THE REQUEST ▸
Extract every line of the material below without changing a character, from the first line to the last.

## Begin MATERIAL PROVIDED

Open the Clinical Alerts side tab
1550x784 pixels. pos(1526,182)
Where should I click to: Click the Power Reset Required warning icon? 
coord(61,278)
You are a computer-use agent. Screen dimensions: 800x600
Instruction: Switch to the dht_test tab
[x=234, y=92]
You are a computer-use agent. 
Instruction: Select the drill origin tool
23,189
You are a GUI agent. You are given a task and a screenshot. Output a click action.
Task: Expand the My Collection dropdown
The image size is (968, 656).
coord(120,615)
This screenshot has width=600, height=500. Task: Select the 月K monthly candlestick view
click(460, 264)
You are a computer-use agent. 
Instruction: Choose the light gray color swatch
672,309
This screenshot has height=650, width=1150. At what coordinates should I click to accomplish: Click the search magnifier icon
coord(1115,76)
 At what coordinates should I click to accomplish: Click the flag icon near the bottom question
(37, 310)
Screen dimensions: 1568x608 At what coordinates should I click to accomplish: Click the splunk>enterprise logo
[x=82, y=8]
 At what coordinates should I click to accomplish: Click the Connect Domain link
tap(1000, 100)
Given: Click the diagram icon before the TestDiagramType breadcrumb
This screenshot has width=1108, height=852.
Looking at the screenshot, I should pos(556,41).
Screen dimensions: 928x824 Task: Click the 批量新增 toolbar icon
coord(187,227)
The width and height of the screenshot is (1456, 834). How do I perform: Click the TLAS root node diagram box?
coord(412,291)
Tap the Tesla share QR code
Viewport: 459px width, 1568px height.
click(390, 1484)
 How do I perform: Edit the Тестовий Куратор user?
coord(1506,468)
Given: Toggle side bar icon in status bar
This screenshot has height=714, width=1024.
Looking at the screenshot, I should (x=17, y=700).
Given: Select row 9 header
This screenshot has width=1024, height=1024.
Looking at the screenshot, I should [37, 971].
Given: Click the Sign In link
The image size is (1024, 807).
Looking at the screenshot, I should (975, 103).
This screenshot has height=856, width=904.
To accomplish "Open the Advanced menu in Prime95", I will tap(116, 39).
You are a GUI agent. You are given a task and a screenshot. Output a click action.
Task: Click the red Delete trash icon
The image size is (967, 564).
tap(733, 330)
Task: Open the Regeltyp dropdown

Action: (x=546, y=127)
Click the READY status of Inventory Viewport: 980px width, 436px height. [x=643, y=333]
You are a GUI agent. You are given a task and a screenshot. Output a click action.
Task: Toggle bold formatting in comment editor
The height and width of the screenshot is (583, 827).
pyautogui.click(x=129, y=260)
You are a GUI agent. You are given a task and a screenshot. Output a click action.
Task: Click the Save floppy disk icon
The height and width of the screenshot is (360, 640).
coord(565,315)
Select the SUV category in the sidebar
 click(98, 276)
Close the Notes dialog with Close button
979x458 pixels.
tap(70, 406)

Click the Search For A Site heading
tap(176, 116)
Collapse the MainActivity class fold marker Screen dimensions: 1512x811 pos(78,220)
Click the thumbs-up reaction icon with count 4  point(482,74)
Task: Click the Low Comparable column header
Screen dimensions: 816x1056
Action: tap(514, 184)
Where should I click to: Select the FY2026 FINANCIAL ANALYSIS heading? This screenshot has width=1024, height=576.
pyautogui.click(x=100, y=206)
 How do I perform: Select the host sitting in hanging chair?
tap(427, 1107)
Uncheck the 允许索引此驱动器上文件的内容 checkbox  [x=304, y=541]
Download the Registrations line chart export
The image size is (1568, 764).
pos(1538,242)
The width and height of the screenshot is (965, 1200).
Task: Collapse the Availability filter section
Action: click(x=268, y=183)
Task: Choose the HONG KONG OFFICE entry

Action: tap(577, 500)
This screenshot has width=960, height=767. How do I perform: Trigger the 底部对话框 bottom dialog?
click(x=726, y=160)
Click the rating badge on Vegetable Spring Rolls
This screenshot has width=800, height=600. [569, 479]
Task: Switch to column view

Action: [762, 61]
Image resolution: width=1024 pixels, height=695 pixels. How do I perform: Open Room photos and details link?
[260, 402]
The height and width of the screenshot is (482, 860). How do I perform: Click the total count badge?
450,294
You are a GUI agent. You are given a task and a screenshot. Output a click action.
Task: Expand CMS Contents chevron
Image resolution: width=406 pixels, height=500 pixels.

## End MATERIAL PROVIDED

SOLUTION ▸
Open the Clinical Alerts side tab
1550x784 pixels. pos(1526,182)
Where should I click to: Click the Power Reset Required warning icon? 
coord(61,278)
You are a computer-use agent. Screen dimensions: 800x600
Instruction: Switch to the dht_test tab
[x=234, y=92]
You are a computer-use agent. 
Instruction: Select the drill origin tool
23,189
You are a GUI agent. You are given a task and a screenshot. Output a click action.
Task: Expand the My Collection dropdown
The image size is (968, 656).
coord(120,615)
This screenshot has width=600, height=500. Task: Select the 月K monthly candlestick view
click(460, 264)
You are a computer-use agent. 
Instruction: Choose the light gray color swatch
672,309
This screenshot has height=650, width=1150. At what coordinates should I click to accomplish: Click the search magnifier icon
coord(1115,76)
 At what coordinates should I click to accomplish: Click the flag icon near the bottom question
(37, 310)
Screen dimensions: 1568x608 At what coordinates should I click to accomplish: Click the splunk>enterprise logo
[x=82, y=8]
 At what coordinates should I click to accomplish: Click the Connect Domain link
tap(1000, 100)
Given: Click the diagram icon before the TestDiagramType breadcrumb
This screenshot has width=1108, height=852.
Looking at the screenshot, I should pos(556,41).
Screen dimensions: 928x824 Task: Click the 批量新增 toolbar icon
coord(187,227)
The width and height of the screenshot is (1456, 834). How do I perform: Click the TLAS root node diagram box?
coord(412,291)
Tap the Tesla share QR code
Viewport: 459px width, 1568px height.
click(390, 1484)
 How do I perform: Edit the Тестовий Куратор user?
coord(1506,468)
Given: Toggle side bar icon in status bar
This screenshot has height=714, width=1024.
Looking at the screenshot, I should (x=17, y=700).
Given: Select row 9 header
This screenshot has width=1024, height=1024.
Looking at the screenshot, I should [37, 971].
Given: Click the Sign In link
The image size is (1024, 807).
Looking at the screenshot, I should (975, 103).
This screenshot has height=856, width=904.
To accomplish "Open the Advanced menu in Prime95", I will tap(116, 39).
You are a GUI agent. You are given a task and a screenshot. Output a click action.
Task: Click the red Delete trash icon
The image size is (967, 564).
tap(733, 330)
Task: Open the Regeltyp dropdown

Action: (x=546, y=127)
Click the READY status of Inventory Viewport: 980px width, 436px height. [x=643, y=333]
You are a GUI agent. You are given a task and a screenshot. Output a click action.
Task: Toggle bold formatting in comment editor
The height and width of the screenshot is (583, 827).
pyautogui.click(x=129, y=260)
You are a GUI agent. You are given a task and a screenshot. Output a click action.
Task: Click the Save floppy disk icon
The height and width of the screenshot is (360, 640).
coord(565,315)
Select the SUV category in the sidebar
 click(98, 276)
Close the Notes dialog with Close button
979x458 pixels.
tap(70, 406)

Click the Search For A Site heading
tap(176, 116)
Collapse the MainActivity class fold marker Screen dimensions: 1512x811 pos(78,220)
Click the thumbs-up reaction icon with count 4  point(482,74)
Task: Click the Low Comparable column header
Screen dimensions: 816x1056
Action: tap(514, 184)
Where should I click to: Select the FY2026 FINANCIAL ANALYSIS heading? This screenshot has width=1024, height=576.
pyautogui.click(x=100, y=206)
 How do I perform: Select the host sitting in hanging chair?
tap(427, 1107)
Uncheck the 允许索引此驱动器上文件的内容 checkbox  [x=304, y=541]
Download the Registrations line chart export
The image size is (1568, 764).
pos(1538,242)
The width and height of the screenshot is (965, 1200).
Task: Collapse the Availability filter section
Action: click(x=268, y=183)
Task: Choose the HONG KONG OFFICE entry

Action: tap(577, 500)
This screenshot has width=960, height=767. How do I perform: Trigger the 底部对话框 bottom dialog?
click(x=726, y=160)
Click the rating badge on Vegetable Spring Rolls
This screenshot has width=800, height=600. [569, 479]
Task: Switch to column view

Action: [762, 61]
Image resolution: width=1024 pixels, height=695 pixels. How do I perform: Open Room photos and details link?
[260, 402]
The height and width of the screenshot is (482, 860). How do I perform: Click the total count badge?
450,294
You are a GUI agent. You are given a task and a screenshot. Output a click action.
Task: Expand CMS Contents chevron
Image resolution: width=406 pixels, height=500 pixels.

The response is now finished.